Nowy, 2014 rok, przyniesienie zmiany na kluczowych stanowiskach w Unii Europejskiej. Wybrani zostaną przewodniczący - Rady Europejskiej, Parlamentu Europejskiego, Komisji Europejskiej, oraz osoba, która stanie na czele unijnej dyplomacji.
Obsada stanowisk w Unii jest niezwykle skomplikowana i dziś jeszcze nie można przewidzieć, jak ta układanka będzie wyglądać. Wszelkie spekulacje mogą okazać się za kilka miesięcy nieaktualne. Pytanie kluczowe to jaki będzie skład Parlamentu Europejskiego i jakie wyniki w majowych wyborach osiągną partie z prawej i lewej strony - powiedział Polskiemu Radiu Karel Lannoo z brukselskiego Centrum Studiów nad Polityką Europejską.
Od tego zależy oczywiście obsada stanowisk - przewodniczącego Europarlamentu i Komisji Europejskiej, a to z kolei warunkuje wybór szefa Rady Europejskiej oraz osoby odpowiedzialnej za unijną dyplomację. Trzeba będzie wziąć pod uwagę interesy małych i dużych państw, nowych i starych, istotna będzie również płeć.

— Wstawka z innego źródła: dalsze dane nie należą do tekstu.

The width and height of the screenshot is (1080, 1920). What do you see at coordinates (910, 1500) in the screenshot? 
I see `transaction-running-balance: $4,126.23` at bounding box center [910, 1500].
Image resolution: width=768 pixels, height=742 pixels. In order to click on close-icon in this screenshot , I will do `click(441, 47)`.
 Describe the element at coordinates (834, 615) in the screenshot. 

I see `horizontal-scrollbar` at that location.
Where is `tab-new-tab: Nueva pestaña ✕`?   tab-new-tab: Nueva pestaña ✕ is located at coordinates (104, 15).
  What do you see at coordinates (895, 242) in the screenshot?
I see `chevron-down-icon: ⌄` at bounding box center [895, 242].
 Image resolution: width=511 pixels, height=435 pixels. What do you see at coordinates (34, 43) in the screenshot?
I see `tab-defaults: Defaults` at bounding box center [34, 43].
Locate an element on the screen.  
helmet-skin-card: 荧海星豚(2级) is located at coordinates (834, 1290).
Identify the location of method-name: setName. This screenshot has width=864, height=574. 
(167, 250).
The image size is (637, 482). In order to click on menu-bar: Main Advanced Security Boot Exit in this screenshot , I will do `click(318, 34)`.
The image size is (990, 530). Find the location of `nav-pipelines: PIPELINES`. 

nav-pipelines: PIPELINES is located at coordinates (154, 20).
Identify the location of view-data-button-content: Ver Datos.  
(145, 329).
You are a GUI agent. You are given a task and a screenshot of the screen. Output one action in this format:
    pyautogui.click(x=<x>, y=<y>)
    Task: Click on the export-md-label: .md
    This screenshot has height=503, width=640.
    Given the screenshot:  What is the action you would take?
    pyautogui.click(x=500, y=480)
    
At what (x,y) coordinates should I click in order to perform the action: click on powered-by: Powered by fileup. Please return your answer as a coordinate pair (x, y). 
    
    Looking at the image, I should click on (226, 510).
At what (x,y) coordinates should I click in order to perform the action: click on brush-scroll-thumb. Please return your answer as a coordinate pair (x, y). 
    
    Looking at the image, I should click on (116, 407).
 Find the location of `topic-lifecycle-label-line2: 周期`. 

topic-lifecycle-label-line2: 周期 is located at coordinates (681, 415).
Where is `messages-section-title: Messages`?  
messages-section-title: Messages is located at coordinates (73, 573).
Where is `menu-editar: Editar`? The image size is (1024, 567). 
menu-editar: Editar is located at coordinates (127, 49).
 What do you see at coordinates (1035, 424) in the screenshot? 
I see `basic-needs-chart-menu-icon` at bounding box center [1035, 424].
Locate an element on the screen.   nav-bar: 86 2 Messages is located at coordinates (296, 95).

Jeśli chodzi o przynależność partyjną, to europejscy socjaliści stawiają na Martina Schulza, którego wymienia się jako kandydata na przewodniczącego Komisji Europejskiej, lub szefa unijnej dyplomacji. Jeśli chodzi o chadeków, to według doniesień niemieckiej prasy, Angela Merkel widziałaby na stanowisku szefa Komisji polskiego premiera Donalda Tuska. Podobno nie bez szans jest też premier Irlandii Enda Kenny. Choć ochotę na stanowisko szefa Komisji Europejskiej ma również były premier Luksemburga Jean-Claude Juncker. Jeśli natomiast chodzi o liberałów, to w wyścigu na kluczowe, unijne stanowiska wysuwają się były premier Belgii Guy Verhofstadt i komisarz do spraw gospodarczych Olli Rehn.